Wednesday, August 3, 2011

How we got there

So by now I’ve caused a storm of concern over the fact I didn’t tell my peeps outside of Arizona that Red and I were in trouble. Partly because I didn’t want to worry relatives and friends in a way I thought was unnecessary at the time, partly because I new it wouldn’t last (although 16 days was longer than expected, partly because so many friends in Green Valley were as supportive as they could be.

To those of you I am truly sorry, but I just didn’t know what to say. I really didn’t want to worry you when I knew it would eventually work out. I just didn’t know how long eventually would be.

I was in a constant state of tension and fatigue. It all seemed too hard. My ex and I had been negotiating a modified spousal support agreement after my forced retirement. This had been going o for six weeks and we were at a standoff. Not about the amount, but about what would happen first - a signature on paper or handing over a cashier’s check. I was adamant about having the signed agreement before giving him the money.

His solution to the stalemate was to file an order of protection saying I had slapped him. The police who served the order were very nice and spent 45 minutes with me explaining my options and how to request a hearing. But in the end I had 15 minutes to gather my things and leave.

Several of the people, reacting to my predicament have said that it’s ridiculous that a person can be thrown out of their home based solely on someone else’s word before their side of the story can be heard.

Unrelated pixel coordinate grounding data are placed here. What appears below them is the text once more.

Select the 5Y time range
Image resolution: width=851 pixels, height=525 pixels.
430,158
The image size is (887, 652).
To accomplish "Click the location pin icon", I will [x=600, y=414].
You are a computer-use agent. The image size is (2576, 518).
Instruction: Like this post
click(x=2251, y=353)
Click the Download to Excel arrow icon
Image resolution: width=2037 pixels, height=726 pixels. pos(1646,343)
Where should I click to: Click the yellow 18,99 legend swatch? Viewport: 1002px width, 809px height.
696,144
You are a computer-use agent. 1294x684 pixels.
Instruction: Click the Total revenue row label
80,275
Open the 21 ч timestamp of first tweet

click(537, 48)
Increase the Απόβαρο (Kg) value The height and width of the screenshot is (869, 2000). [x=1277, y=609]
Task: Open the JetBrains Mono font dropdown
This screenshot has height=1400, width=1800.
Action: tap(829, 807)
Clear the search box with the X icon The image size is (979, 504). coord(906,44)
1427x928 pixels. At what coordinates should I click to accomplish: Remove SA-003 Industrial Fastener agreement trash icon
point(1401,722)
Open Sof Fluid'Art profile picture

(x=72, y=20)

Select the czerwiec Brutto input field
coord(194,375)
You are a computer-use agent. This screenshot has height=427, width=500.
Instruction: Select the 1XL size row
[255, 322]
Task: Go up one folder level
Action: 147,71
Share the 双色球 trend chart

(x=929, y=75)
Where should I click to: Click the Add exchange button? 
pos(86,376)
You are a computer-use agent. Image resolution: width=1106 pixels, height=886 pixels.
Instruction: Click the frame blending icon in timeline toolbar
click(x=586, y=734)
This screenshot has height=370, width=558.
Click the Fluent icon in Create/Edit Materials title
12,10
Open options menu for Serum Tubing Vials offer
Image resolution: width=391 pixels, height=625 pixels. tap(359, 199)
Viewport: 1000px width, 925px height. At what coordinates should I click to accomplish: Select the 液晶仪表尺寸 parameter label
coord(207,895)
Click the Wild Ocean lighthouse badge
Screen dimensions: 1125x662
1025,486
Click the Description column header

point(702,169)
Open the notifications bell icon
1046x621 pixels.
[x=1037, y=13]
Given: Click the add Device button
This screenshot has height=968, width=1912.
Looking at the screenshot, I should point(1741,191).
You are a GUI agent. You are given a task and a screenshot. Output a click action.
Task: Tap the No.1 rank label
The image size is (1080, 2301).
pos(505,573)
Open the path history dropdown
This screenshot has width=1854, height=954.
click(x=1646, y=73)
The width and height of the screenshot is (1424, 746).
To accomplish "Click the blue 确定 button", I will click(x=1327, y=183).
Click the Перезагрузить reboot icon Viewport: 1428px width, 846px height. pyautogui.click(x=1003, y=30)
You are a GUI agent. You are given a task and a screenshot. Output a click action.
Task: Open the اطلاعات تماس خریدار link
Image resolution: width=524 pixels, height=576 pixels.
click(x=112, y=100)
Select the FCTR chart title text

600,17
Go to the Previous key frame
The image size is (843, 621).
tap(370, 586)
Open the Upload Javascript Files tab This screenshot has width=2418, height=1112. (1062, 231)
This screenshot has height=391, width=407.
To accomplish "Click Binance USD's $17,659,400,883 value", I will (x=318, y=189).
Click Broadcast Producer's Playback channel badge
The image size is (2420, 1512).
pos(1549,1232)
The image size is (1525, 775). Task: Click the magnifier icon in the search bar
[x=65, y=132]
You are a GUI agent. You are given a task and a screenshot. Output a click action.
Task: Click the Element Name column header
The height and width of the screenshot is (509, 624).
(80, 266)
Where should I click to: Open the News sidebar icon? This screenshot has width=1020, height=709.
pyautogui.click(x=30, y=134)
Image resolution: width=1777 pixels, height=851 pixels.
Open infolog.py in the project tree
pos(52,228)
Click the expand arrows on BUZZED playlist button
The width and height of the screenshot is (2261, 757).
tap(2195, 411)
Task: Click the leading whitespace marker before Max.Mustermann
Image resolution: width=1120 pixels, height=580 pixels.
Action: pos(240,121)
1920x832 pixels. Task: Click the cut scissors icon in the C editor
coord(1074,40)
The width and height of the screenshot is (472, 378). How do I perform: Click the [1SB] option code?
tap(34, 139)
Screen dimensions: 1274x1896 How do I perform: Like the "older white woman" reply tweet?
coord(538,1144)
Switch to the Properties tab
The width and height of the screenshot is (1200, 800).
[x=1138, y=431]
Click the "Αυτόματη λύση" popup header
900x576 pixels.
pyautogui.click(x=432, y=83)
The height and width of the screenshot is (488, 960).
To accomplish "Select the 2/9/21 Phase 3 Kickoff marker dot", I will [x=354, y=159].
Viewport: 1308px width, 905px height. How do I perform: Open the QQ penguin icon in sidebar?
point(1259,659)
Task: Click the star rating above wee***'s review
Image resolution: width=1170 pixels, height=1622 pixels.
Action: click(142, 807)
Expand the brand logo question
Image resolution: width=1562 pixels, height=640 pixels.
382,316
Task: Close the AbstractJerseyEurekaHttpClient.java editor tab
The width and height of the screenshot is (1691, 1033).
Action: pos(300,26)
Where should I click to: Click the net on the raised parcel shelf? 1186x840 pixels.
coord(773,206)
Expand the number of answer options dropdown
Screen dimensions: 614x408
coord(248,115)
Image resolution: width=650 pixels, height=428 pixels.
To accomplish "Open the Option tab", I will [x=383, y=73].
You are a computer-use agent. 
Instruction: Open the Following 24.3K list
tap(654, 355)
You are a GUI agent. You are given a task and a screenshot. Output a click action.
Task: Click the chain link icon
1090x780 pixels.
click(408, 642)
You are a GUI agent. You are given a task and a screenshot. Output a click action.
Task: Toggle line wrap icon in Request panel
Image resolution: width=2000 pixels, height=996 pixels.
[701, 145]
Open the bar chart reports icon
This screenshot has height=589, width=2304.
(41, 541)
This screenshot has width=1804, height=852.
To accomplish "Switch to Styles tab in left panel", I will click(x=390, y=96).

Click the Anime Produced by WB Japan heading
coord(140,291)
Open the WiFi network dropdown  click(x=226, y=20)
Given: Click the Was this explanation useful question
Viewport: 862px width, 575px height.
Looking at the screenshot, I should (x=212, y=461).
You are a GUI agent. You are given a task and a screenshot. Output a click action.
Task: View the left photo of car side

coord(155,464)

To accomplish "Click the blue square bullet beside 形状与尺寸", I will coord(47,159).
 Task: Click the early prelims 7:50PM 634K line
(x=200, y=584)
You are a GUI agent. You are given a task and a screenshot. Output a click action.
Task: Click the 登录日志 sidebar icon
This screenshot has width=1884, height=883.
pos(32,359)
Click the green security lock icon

I don’t agree with that view. I think the number of people who are truly in fear of someone in their household is way greater than the few who use an order of protection spitefully. I’m glad that our legal system offers immediate relief to people who are afraid for their persons and the welfare of those they love.

What I didn’t agree with is that he could force my dog to go with me, even though our son who lived with us was willing and able to care for him. It wasn’t like Red would bother my ex. The poor dog slinks away from him.